(Stored records)
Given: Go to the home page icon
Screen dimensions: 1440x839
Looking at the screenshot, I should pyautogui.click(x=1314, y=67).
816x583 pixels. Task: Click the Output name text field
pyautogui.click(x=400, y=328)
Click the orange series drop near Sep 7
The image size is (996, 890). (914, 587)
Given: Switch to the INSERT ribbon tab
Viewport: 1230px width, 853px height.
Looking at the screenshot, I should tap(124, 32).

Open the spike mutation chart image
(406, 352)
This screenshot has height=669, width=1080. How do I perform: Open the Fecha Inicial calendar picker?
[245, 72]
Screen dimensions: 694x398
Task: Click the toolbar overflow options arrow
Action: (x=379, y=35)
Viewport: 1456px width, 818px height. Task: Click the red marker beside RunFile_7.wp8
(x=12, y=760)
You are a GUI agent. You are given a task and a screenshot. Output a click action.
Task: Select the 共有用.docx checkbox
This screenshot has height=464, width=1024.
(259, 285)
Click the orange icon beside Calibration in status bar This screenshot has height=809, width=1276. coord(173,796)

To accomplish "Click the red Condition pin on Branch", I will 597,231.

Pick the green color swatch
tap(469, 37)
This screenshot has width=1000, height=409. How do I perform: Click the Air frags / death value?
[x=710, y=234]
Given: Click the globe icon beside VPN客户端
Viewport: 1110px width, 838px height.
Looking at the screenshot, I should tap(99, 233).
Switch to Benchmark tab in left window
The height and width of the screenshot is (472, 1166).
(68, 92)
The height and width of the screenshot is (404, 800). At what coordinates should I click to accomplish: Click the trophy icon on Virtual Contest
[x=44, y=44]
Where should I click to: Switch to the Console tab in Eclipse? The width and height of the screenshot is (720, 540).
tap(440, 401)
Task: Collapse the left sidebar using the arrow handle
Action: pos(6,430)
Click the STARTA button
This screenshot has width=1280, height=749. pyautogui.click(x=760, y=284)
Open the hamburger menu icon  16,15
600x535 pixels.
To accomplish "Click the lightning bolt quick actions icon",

• **Work to be completed**
Could you give the records above again, exactly and in full?

• **Exercise answer**
Given: Go to the home page icon
Screen dimensions: 1440x839
Looking at the screenshot, I should pyautogui.click(x=1314, y=67).
816x583 pixels. Task: Click the Output name text field
pyautogui.click(x=400, y=328)
Click the orange series drop near Sep 7
The image size is (996, 890). (914, 587)
Given: Switch to the INSERT ribbon tab
Viewport: 1230px width, 853px height.
Looking at the screenshot, I should tap(124, 32).

Open the spike mutation chart image
(406, 352)
This screenshot has height=669, width=1080. How do I perform: Open the Fecha Inicial calendar picker?
[245, 72]
Screen dimensions: 694x398
Task: Click the toolbar overflow options arrow
Action: (x=379, y=35)
Viewport: 1456px width, 818px height. Task: Click the red marker beside RunFile_7.wp8
(x=12, y=760)
You are a GUI agent. You are given a task and a screenshot. Output a click action.
Task: Select the 共有用.docx checkbox
This screenshot has height=464, width=1024.
(259, 285)
Click the orange icon beside Calibration in status bar This screenshot has height=809, width=1276. coord(173,796)

To accomplish "Click the red Condition pin on Branch", I will 597,231.

Pick the green color swatch
tap(469, 37)
This screenshot has width=1000, height=409. How do I perform: Click the Air frags / death value?
[x=710, y=234]
Given: Click the globe icon beside VPN客户端
Viewport: 1110px width, 838px height.
Looking at the screenshot, I should tap(99, 233).
Switch to Benchmark tab in left window
The height and width of the screenshot is (472, 1166).
(68, 92)
The height and width of the screenshot is (404, 800). At what coordinates should I click to accomplish: Click the trophy icon on Virtual Contest
[x=44, y=44]
Where should I click to: Switch to the Console tab in Eclipse? The width and height of the screenshot is (720, 540).
tap(440, 401)
Task: Collapse the left sidebar using the arrow handle
Action: pos(6,430)
Click the STARTA button
This screenshot has width=1280, height=749. pyautogui.click(x=760, y=284)
Open the hamburger menu icon  16,15
600x535 pixels.
To accomplish "Click the lightning bolt quick actions icon",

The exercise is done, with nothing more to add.